WHAT NEEDS TO BE DONE:
Duplicate the part of the material that opens with the line containing "Click the 'Wersja" and closes with the line containing "Click the Exp X2 bonus icon", both lines included, and reproduce nothing else.

DATA SHOWN:
## begin

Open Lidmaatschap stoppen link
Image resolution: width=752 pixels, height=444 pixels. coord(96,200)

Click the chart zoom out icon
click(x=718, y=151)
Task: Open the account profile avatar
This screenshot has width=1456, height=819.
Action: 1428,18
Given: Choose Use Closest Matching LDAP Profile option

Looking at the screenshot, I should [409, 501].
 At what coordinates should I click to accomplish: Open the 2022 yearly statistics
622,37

## end
## begin

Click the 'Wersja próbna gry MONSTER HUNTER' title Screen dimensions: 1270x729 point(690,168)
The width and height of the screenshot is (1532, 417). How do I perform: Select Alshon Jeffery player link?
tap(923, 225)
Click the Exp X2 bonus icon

## end

COMPLETED EXERCISE:
Click the 'Wersja próbna gry MONSTER HUNTER' title Screen dimensions: 1270x729 point(690,168)
The width and height of the screenshot is (1532, 417). How do I perform: Select Alshon Jeffery player link?
tap(923, 225)
Click the Exp X2 bonus icon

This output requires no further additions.